Chronic hypoxia induces pulmonary hypertension and vascular remodeling, which are clinically relevant to patients with chronic obstructive pulmonary disease (COPD) associated with a decreased level of nitric oxide (NO). Oxidative stress and inflammation play important roles in the pathophysiological processes in COPD. We examined the hypothesis that daily administration of melatonin (10 mg/kg) mitigates the pulmonary hypertension and vascular remodeling in chronically hypoxic rats. The right ventricular systolic pressure (RVSP) and the thickness of pulmonary arteriolar wall were measured from normoxic control, vehicle- and melatonin-treated hypoxic rats exposed to 10% O2 for 14 days. Levels of markers for oxidative stress (malondialdhyde) and inflammation (tumor necrosis factor-α (TNFα), inducible NO synthase (iNOS) and cyclooxygenase-2 (COX-2)) and the expressions of total endothelial NO synthase (eNOS) and phosphorylated eNOS at serine1177 (ser1177) were determined in the lung tissue.
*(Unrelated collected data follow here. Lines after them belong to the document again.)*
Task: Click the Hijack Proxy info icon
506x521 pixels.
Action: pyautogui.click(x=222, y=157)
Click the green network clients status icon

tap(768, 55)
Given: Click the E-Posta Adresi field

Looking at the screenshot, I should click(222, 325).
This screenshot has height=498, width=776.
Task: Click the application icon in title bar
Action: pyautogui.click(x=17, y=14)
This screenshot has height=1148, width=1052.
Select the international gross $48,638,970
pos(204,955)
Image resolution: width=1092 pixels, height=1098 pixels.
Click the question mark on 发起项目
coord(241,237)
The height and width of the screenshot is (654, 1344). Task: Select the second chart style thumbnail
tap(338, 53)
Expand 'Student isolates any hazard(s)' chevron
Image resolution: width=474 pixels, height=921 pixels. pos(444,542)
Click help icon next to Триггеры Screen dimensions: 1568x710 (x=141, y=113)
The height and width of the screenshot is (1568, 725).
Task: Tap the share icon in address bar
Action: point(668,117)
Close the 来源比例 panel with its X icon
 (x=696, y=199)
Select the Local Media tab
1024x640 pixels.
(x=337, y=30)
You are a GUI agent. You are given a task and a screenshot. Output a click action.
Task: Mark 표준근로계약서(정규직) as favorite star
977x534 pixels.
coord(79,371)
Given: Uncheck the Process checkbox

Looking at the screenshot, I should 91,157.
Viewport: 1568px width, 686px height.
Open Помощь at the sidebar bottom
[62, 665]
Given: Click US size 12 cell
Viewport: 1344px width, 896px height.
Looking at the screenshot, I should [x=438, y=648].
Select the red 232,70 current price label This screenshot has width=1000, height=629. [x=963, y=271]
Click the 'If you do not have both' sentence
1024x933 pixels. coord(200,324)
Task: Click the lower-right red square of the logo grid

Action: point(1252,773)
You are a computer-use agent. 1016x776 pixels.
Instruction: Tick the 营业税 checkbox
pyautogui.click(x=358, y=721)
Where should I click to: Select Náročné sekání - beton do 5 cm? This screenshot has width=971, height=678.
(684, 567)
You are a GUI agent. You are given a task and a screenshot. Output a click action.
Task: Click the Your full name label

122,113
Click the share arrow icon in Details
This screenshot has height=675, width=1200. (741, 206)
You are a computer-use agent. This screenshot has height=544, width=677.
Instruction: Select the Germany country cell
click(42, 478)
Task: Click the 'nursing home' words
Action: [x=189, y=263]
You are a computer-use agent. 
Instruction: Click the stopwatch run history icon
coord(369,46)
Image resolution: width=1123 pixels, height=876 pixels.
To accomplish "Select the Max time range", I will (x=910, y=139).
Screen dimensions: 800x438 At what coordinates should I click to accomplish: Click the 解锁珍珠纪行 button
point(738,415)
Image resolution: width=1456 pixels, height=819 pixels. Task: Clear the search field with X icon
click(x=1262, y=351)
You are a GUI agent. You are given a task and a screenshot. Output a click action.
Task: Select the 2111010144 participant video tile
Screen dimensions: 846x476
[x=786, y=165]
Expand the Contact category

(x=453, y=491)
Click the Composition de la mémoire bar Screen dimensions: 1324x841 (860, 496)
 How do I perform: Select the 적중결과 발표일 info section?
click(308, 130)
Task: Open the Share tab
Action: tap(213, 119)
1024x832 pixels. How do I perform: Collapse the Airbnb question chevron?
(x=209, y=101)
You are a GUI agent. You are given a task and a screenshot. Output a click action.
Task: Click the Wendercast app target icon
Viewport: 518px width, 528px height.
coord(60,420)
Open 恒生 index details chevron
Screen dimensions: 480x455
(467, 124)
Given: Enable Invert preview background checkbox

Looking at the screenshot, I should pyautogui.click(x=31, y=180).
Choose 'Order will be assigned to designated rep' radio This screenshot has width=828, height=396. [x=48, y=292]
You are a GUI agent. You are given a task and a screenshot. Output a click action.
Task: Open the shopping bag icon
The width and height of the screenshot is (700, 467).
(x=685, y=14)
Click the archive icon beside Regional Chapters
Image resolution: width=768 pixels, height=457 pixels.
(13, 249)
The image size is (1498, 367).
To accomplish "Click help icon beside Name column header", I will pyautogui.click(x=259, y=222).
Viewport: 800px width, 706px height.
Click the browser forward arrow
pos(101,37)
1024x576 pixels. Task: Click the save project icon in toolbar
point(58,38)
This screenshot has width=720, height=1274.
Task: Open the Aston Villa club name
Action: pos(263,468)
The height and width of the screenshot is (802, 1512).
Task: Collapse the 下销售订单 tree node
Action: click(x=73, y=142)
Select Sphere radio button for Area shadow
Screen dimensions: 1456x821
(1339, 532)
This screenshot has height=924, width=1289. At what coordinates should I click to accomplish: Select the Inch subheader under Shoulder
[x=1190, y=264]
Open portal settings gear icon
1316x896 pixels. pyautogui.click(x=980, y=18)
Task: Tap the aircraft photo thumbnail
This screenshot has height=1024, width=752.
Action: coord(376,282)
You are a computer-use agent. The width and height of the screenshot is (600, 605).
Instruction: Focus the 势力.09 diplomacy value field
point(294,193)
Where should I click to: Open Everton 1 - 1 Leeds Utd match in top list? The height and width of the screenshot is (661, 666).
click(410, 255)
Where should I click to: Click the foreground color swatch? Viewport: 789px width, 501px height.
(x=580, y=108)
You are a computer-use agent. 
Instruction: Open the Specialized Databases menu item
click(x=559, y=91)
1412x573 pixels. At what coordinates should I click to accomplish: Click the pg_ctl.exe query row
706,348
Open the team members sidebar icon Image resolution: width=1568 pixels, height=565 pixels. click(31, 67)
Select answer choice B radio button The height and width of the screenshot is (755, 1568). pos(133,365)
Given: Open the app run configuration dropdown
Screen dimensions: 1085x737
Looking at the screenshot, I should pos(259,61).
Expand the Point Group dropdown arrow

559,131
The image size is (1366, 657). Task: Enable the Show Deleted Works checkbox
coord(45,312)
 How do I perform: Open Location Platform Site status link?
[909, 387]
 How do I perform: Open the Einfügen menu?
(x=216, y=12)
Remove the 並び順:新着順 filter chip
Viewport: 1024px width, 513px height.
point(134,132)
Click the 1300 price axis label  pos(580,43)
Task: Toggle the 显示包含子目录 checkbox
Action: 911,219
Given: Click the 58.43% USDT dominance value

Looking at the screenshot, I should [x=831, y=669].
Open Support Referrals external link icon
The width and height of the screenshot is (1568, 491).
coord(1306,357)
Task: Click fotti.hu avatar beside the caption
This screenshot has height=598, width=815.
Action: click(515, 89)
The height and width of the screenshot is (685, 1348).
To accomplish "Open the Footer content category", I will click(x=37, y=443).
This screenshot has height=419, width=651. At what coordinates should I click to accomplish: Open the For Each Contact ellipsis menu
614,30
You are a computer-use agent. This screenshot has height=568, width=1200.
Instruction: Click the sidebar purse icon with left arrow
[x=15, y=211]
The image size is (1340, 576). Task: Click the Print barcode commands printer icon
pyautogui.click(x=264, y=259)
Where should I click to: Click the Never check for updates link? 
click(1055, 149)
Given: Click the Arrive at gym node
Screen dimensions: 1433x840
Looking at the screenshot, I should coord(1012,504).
We found that the RVSP and the thickness of the arteriolar wall were significantly increased in the vehicle-treated hypoxic animals with elevated levels of malondialdhyde and mRNA expressions of the inflammatory mediators, when compared with the normoxic control. In addition, the phosphorylated eNOS (ser1177) level was significantly decreased, despite an increased eNOS expression in the vehicle-treated hypoxic group. Melatonin treatment significantly attenuated the levels of RVSP, thickness of the arteriolar wall, oxidative and inflammatory markers in the hypoxic animals with a marked increase in the eNOS phosphorylation in the lung. These results suggest that melatonin attenuates pulmonary hypertension by antagonizing the oxidative injury and restoration of NO production.